Families of young people with disabilities and additional needs have highlighted how a lack of suitable toilets is deterring them from visiting Peterborough city centre.

 

A survey carried out by Alpha Autism Care Ltd working with Family Voice Peterborough shows that nearly 95% of respondents avoid visiting the centre due to its lack of accessibility.

Thousands of people with profound and multiple learning disabilities, as well other disabilities that severely limit mobility, cannot use standard disabled toilets as they do not provide changing benches or hoists, and most are too small to accommodate more than one person.

Instead, they require Changing Places toilets; without these, the person with disabilities is put at risk and families are forced to risk their own health and safety by changing their loved one on a toilet floor. 

Among the comments received in the survey were multiple mentions of how people requiring Changing Places toilets had to try and use normal disabled toilets in M&S or McDonald’s which was deterring them from visiting the city centre.

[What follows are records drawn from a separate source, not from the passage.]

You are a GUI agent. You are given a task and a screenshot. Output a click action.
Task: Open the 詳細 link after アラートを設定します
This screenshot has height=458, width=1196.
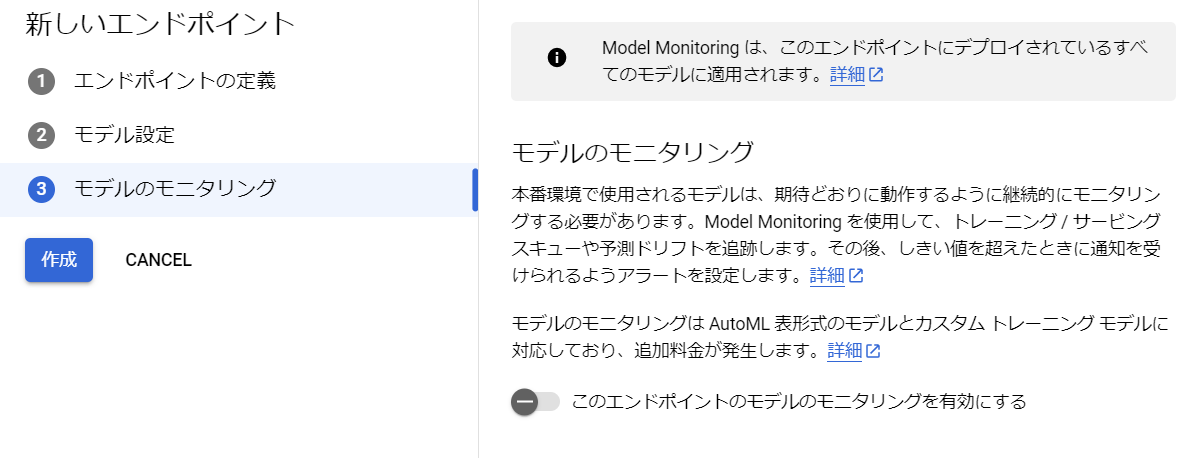827,276
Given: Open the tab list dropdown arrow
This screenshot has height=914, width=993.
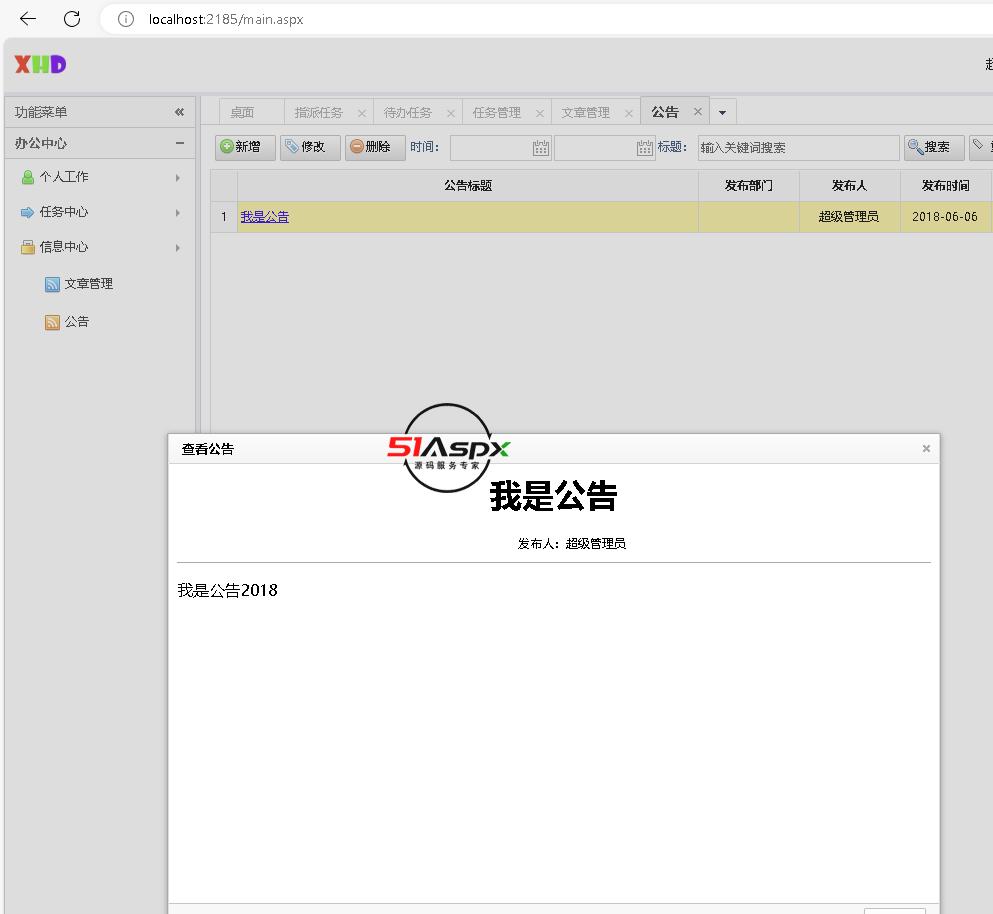Looking at the screenshot, I should click(723, 113).
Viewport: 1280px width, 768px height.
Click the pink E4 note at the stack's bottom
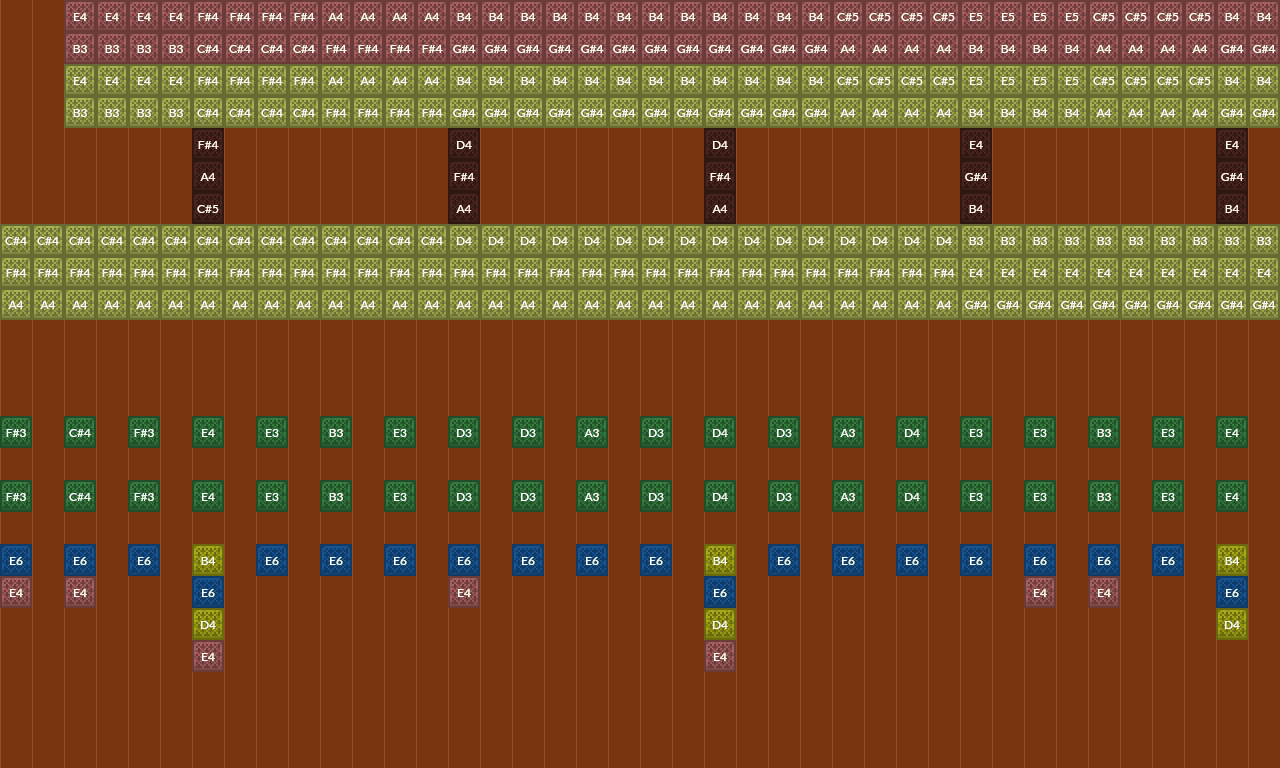coord(207,656)
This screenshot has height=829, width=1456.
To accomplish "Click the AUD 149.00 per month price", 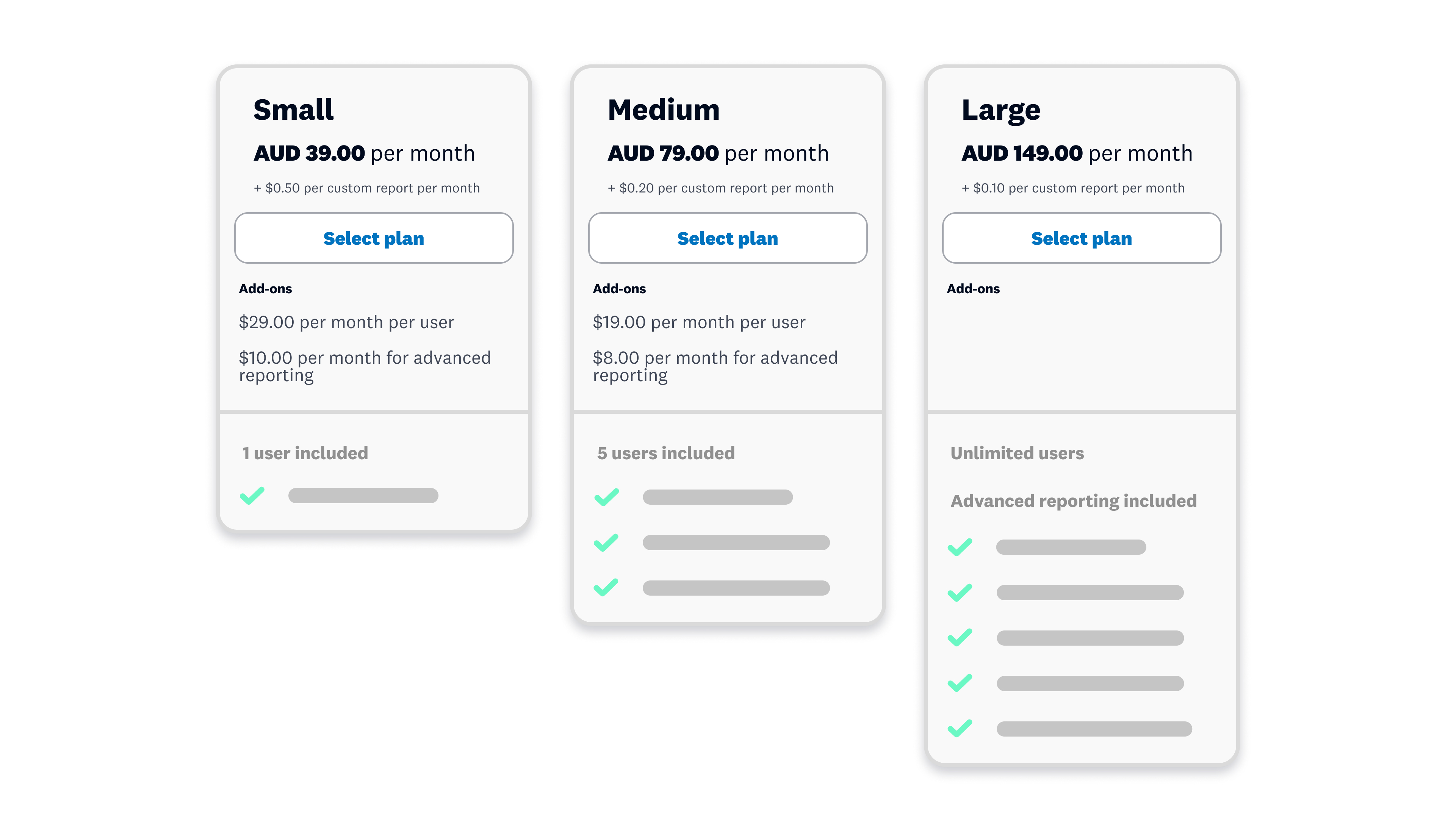I will point(1076,153).
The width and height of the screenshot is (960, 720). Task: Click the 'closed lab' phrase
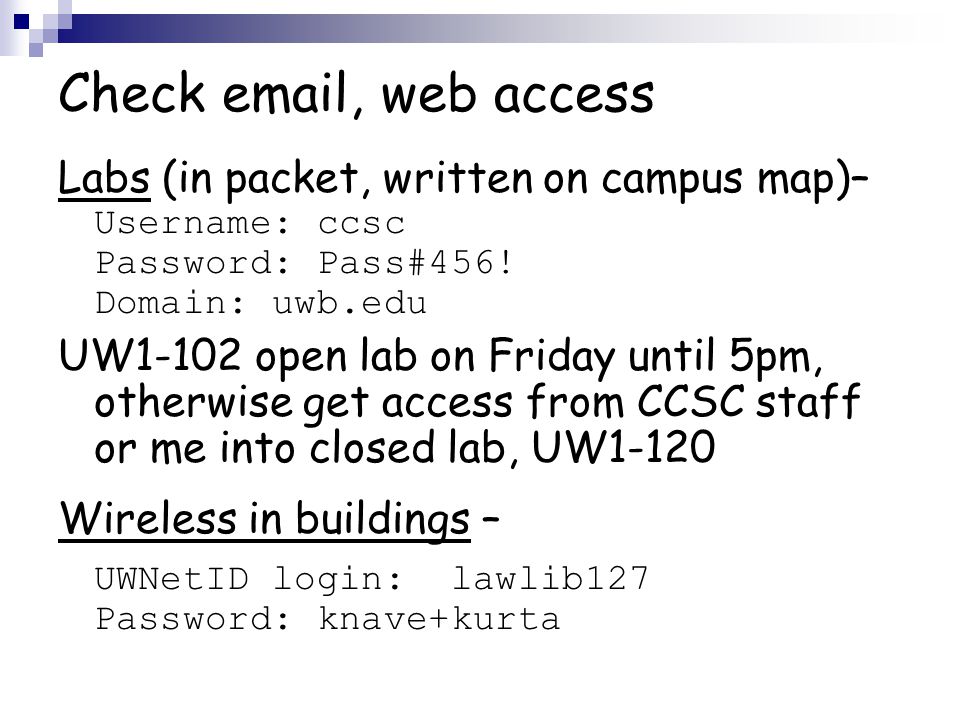(x=407, y=448)
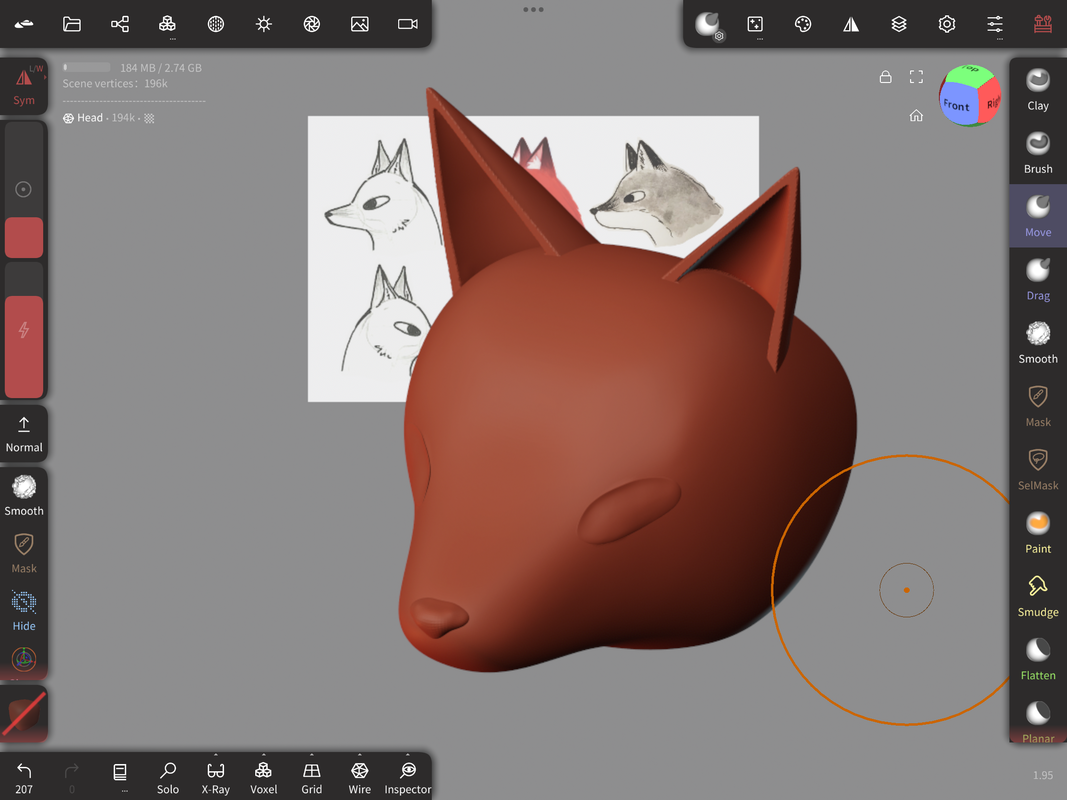Select the Drag tool
Screen dimensions: 1067x800
(1038, 279)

The survey also revealed that 85% of the respondents stated that they are unaware of the location of the only Changing Places toilet in the city centre which is at the Car Haven Car Park behind the Town Hall, while nearly all of those who are aware of it are unhappy with where it is placed.

The respondents made clear that their preferred location for a Changing Places toilet is in Queensgate.

The results will give further momentum to the Peterborough Unlimited campaign which is fundraising for new Changing Places toilets in the city centre to make the area more accessible for people with disabilities.

 

More information on the campaign can be found at: https://www.facebook.com/PeterboroughUnlimited.

 

Donations towards the toilets can be made at: https://www.paypal.com/donate/?hosted_button_id=SJSDHPJU72CJ4

 

Family Voice Peterborough Parent Carer Rep team: “It is now accepted and expected that everyone has a right to live in the
community, to move around within it and access all its facilities. Government policy promotes the idea of ‘community participation’ and ‘active citizenship,’ but for some people with disabilities the lack of a fully accessible toilet is denying them this right.

“Providing these toilets in public places would make a dramatic difference to the lives of thousands of people who desperately need these facilities.”

 

People taking part in the survey have disabilities – or children with disabilities – including: autism, learning disabilities, Down’s syndrome, vision impairment, global development delay and microduplication.